Enfin, dans l’univers intérieur d’Idir, Jeǧǧiga demeurait sa raison de vivre. Elle était sa lumière, sa muse, son souffle. Leur lien était indestructible, et pour lui, chaque instant passé à ses côtés était une bénédiction. Peu importe les défis de la vie, tant qu’il avait Jeǧǧiga à ses côtés, il savait qu’il trouverait toujours la force de continuer, porté par cet amour inconditionnel.

5

Jeǧǧiga était une ravissante jeune fille à la beauté éclatante. Son visage rubescent, lumineux et fin, arborait un front serein. Ses pommettes rondes et roses étaient le signe par excellence de sa grâce, tandis que les fossettes charmantes sur ses joues et son menton délicat révélaient une grande féminité. Ses sourcils bien dessinés mettaient en valeur son regard doux et affectueux, encadrant deux grands yeux pers, protégés par des cils magnifiques. Elle possédait un nez parfait, légèrement retroussé, et une bouche pulpeuse aux lèvres vermillon, sérieuses et saines, illuminées par un gracieux sourire qui témoignait de sa bonne humeur.

Lorsqu’elle laissait tomber ses cheveux, cascades d’ébène, sur son dos, ils dissimulaient son long cou à la peau fine et fragile, encadrant son visage tel un précieux cadre, ajoutant une touche de mystère à sa présence envoûtante.

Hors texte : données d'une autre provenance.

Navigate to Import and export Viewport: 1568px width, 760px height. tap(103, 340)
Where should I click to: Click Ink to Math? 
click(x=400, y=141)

Cependant, ce qui rendait Jeǧǧiga véritablement sublime, c’était sa grâce naturelle, sa dignité et son charisme. Elle irradiait une aura de confiance et de bienveillance qui captivait tous ceux qui avaient le privilège de croiser son chemin. Sa taille, légèrement en dessous de l’idéal, n’altérait en rien son charme, amplifié par son attitude élégante et naturelle.

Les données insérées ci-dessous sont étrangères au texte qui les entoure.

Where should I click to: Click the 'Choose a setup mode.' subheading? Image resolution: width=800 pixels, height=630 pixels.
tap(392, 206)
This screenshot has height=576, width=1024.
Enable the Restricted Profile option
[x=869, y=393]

Elle tenait à se soustraire aux regards trop appuyés, capables de troubler même un saint. La beauté, bien qu’une perception des plus subjectives, était indéniable chez Jeǧǧiga, non seulement pour son apparence extérieure, mais surtout pour la profondeur de son âme. Sa sympathie affective la rendait encore plus irrésistible. C’était cette vertu angélique qui avait conquis le cœur d’Idir.

Des murmures indiscrets parvenaient à ses oreilles, lui révélant que de nombreux prétendants la demandaient en mariage. Craignant que la perle rare ne soit conquise par ses rivaux, Idir savait qu’il devait agir rapidement. Il ne pouvait se permettre de rester dans une posture passive. D’abord, il lui fallait manifester son désir, puis mettre en œuvre un plan audacieux, en accord avec ses principes. Il se sentait soudainement heureux d’avoir saisi la personnalité de Jeǧǧiga avec plus de clarté. Il ne devait en aucun cas faire mine de l’ignorer. La première étape était de rapprocher sa mère, Malha, de Saliha, la mère de Jeǧǧiga.

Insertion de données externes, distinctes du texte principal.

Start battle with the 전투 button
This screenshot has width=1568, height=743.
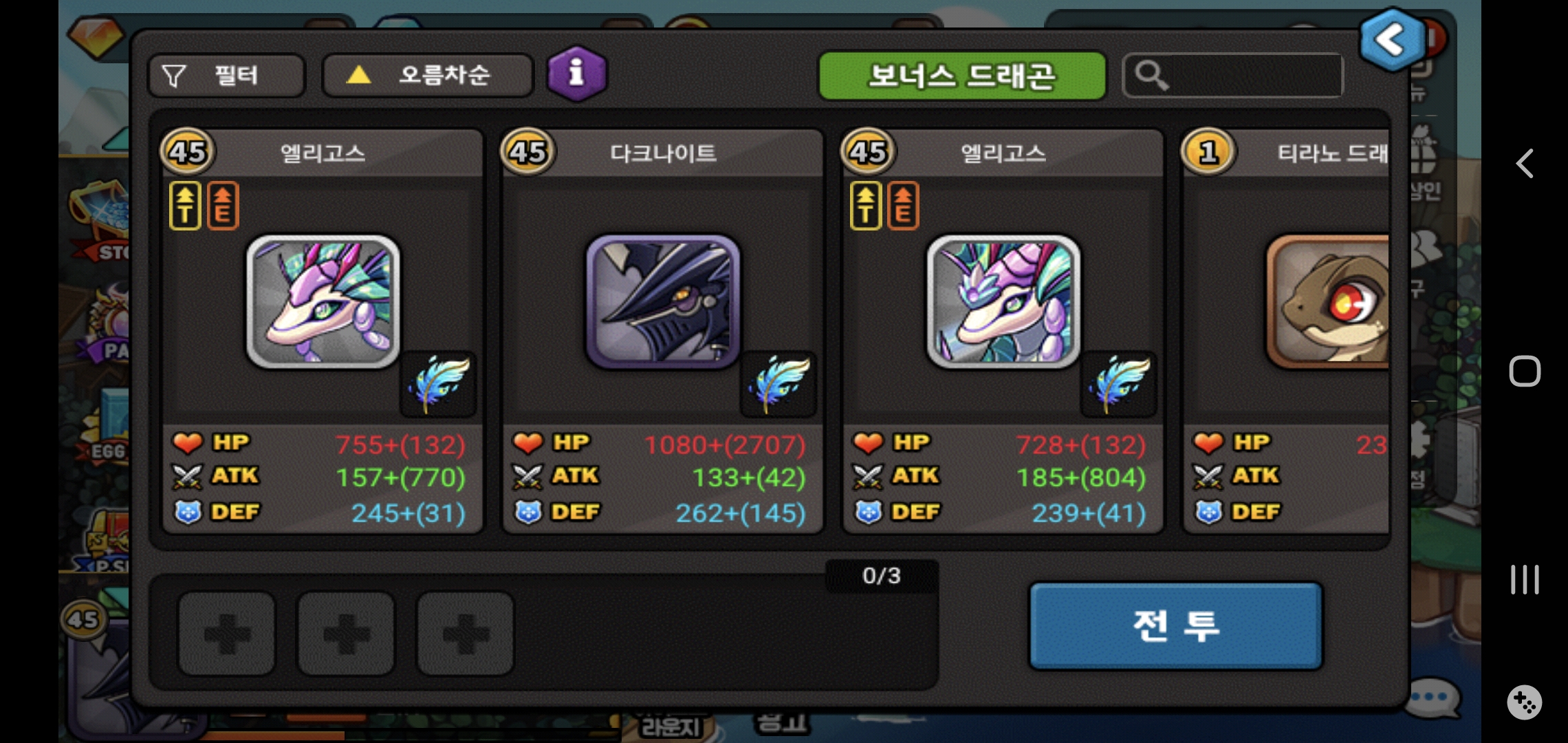tap(1175, 625)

Ainsi, il espérait non seulement éveiller l’attention de la jeune fille, mais aussi gagner sa main avant que ses concurrents ne prennent l’avantage.

6

Saliha, épouse de M’hend, mère de Jeǧǧiga et de Mninouche, n’avait pas encore achevé la douloureuse transition de son adolescence lorsque la mort lui arracha ce qu’elle avait de plus précieux. Chaque matin, elle se réveillait avec un poids dans la poitrine, comme si une partie d’elle-même manquait. Les souvenirs de son défunt mari hantaient chaque recoin de la maison, transformant celle-ci en un sanctuaire de mélancolie. Les tâches quotidiennes devenaient des défis insurmontables, chaque geste résonnant avec le vide laissé par son absence.

Malgré les encouragements de ses proches, Saliha peinait à retrouver la force de se reconstruire après avoir perdu l’amour de sa vie. Chaque jour était une bataille entre la douleur du passé et l’incertitude de l’avenir. Mais au fond de son cœur brisé, un espoir fragile, mais tenace subsistait, lui rappelant qu’un nouveau chapitre l’attendait peut-être au détour du chemin. La mort de son époux fut un drame violent et inconsolable. Comme un ouragan, elle emporta M’hend à l’affection des siens. Il n’avait pas encore atteint trente-cinq ans lorsqu’une mystérieuse et terrible maladie l’emporta. La responsabilité de ses deux enfants échut à son père, Seddik, dont la santé, déjà précaire, se dégradait sous le poids de l’incertitude et de la précarité. Mninouche et Jeǧǧiga, quant à elles, ne comprenaient pas encore la brutalité et la cruauté de la mort.